● DIRECTIONS
Reproduce all of the records below word for word, keeping every line unchanged.

------ GIVEN ENTRIES

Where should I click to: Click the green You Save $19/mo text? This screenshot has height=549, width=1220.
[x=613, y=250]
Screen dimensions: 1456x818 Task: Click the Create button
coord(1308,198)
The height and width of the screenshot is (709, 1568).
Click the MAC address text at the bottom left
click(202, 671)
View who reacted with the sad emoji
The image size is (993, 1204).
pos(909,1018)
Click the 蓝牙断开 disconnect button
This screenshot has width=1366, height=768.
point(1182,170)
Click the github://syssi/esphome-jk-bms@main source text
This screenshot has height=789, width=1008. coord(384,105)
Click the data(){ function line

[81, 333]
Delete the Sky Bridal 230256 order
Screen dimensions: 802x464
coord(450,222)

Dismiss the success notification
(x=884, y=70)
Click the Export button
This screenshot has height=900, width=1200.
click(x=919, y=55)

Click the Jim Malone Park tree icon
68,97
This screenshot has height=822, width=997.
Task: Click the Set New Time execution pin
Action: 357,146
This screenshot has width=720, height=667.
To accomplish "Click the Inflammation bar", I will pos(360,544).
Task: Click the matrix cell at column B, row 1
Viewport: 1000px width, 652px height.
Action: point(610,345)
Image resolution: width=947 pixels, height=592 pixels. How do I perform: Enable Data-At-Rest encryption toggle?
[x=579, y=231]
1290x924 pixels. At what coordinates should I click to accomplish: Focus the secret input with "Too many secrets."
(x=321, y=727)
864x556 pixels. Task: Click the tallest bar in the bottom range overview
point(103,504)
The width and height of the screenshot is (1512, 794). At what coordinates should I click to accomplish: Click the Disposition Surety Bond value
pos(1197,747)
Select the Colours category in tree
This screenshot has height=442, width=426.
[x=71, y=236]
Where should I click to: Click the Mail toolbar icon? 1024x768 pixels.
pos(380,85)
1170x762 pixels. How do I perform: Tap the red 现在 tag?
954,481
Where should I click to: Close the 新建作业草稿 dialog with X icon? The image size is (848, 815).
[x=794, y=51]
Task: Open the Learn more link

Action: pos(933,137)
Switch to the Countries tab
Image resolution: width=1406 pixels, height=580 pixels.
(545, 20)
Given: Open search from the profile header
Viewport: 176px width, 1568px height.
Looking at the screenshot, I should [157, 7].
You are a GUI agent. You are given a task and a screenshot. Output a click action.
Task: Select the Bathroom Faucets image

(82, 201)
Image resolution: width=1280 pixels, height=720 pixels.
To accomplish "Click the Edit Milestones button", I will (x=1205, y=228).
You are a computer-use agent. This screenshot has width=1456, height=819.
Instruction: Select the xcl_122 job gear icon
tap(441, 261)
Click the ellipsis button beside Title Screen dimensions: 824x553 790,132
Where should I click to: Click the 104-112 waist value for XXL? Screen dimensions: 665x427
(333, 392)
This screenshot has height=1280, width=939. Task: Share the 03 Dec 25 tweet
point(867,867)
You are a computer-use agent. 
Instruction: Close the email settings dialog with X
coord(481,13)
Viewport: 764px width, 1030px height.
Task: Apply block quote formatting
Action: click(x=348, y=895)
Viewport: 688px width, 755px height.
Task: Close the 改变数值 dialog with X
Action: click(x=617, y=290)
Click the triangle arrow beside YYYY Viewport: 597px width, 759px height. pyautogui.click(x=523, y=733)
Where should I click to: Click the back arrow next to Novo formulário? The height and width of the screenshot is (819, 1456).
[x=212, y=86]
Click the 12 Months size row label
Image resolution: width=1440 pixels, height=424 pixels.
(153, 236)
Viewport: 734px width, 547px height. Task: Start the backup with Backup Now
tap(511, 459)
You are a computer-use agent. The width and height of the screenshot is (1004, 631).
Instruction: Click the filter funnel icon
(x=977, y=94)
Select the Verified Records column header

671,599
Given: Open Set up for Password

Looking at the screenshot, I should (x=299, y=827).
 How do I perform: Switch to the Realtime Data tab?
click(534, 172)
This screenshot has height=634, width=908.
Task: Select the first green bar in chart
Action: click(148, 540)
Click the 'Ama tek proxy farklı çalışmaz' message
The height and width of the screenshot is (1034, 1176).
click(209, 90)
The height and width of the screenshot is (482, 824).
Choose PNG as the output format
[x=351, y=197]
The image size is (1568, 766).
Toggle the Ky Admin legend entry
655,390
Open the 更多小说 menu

------------

● CORRECT OUTPUT
Where should I click to: Click the green You Save $19/mo text? This screenshot has height=549, width=1220.
[x=613, y=250]
Screen dimensions: 1456x818 Task: Click the Create button
coord(1308,198)
The height and width of the screenshot is (709, 1568).
Click the MAC address text at the bottom left
click(202, 671)
View who reacted with the sad emoji
The image size is (993, 1204).
pos(909,1018)
Click the 蓝牙断开 disconnect button
This screenshot has width=1366, height=768.
point(1182,170)
Click the github://syssi/esphome-jk-bms@main source text
This screenshot has height=789, width=1008. coord(384,105)
Click the data(){ function line

[81, 333]
Delete the Sky Bridal 230256 order
Screen dimensions: 802x464
coord(450,222)

Dismiss the success notification
(x=884, y=70)
Click the Export button
This screenshot has height=900, width=1200.
click(x=919, y=55)

Click the Jim Malone Park tree icon
68,97
This screenshot has height=822, width=997.
Task: Click the Set New Time execution pin
Action: 357,146
This screenshot has width=720, height=667.
To accomplish "Click the Inflammation bar", I will pos(360,544).
Task: Click the matrix cell at column B, row 1
Viewport: 1000px width, 652px height.
Action: point(610,345)
Image resolution: width=947 pixels, height=592 pixels. How do I perform: Enable Data-At-Rest encryption toggle?
[x=579, y=231]
1290x924 pixels. At what coordinates should I click to accomplish: Focus the secret input with "Too many secrets."
(x=321, y=727)
864x556 pixels. Task: Click the tallest bar in the bottom range overview
point(103,504)
The width and height of the screenshot is (1512, 794). At what coordinates should I click to accomplish: Click the Disposition Surety Bond value
pos(1197,747)
Select the Colours category in tree
This screenshot has height=442, width=426.
[x=71, y=236]
Where should I click to: Click the Mail toolbar icon? 1024x768 pixels.
pos(380,85)
1170x762 pixels. How do I perform: Tap the red 现在 tag?
954,481
Where should I click to: Close the 新建作业草稿 dialog with X icon? The image size is (848, 815).
[x=794, y=51]
Task: Open the Learn more link

Action: pos(933,137)
Switch to the Countries tab
Image resolution: width=1406 pixels, height=580 pixels.
(545, 20)
Given: Open search from the profile header
Viewport: 176px width, 1568px height.
Looking at the screenshot, I should [157, 7].
You are a GUI agent. You are given a task and a screenshot. Output a click action.
Task: Select the Bathroom Faucets image

(82, 201)
Image resolution: width=1280 pixels, height=720 pixels.
To accomplish "Click the Edit Milestones button", I will (x=1205, y=228).
You are a computer-use agent. This screenshot has width=1456, height=819.
Instruction: Select the xcl_122 job gear icon
tap(441, 261)
Click the ellipsis button beside Title Screen dimensions: 824x553 790,132
Where should I click to: Click the 104-112 waist value for XXL? Screen dimensions: 665x427
(333, 392)
This screenshot has height=1280, width=939. Task: Share the 03 Dec 25 tweet
point(867,867)
You are a computer-use agent. 
Instruction: Close the email settings dialog with X
coord(481,13)
Viewport: 764px width, 1030px height.
Task: Apply block quote formatting
Action: click(x=348, y=895)
Viewport: 688px width, 755px height.
Task: Close the 改变数值 dialog with X
Action: click(x=617, y=290)
Click the triangle arrow beside YYYY Viewport: 597px width, 759px height. pyautogui.click(x=523, y=733)
Where should I click to: Click the back arrow next to Novo formulário? The height and width of the screenshot is (819, 1456).
[x=212, y=86]
Click the 12 Months size row label
Image resolution: width=1440 pixels, height=424 pixels.
(153, 236)
Viewport: 734px width, 547px height. Task: Start the backup with Backup Now
tap(511, 459)
You are a computer-use agent. The width and height of the screenshot is (1004, 631).
Instruction: Click the filter funnel icon
(x=977, y=94)
Select the Verified Records column header

671,599
Given: Open Set up for Password

Looking at the screenshot, I should (x=299, y=827).
 How do I perform: Switch to the Realtime Data tab?
click(534, 172)
This screenshot has height=634, width=908.
Task: Select the first green bar in chart
Action: click(148, 540)
Click the 'Ama tek proxy farklı çalışmaz' message
The height and width of the screenshot is (1034, 1176).
click(209, 90)
The height and width of the screenshot is (482, 824).
Choose PNG as the output format
[x=351, y=197]
The image size is (1568, 766).
Toggle the Ky Admin legend entry
655,390
Open the 更多小说 menu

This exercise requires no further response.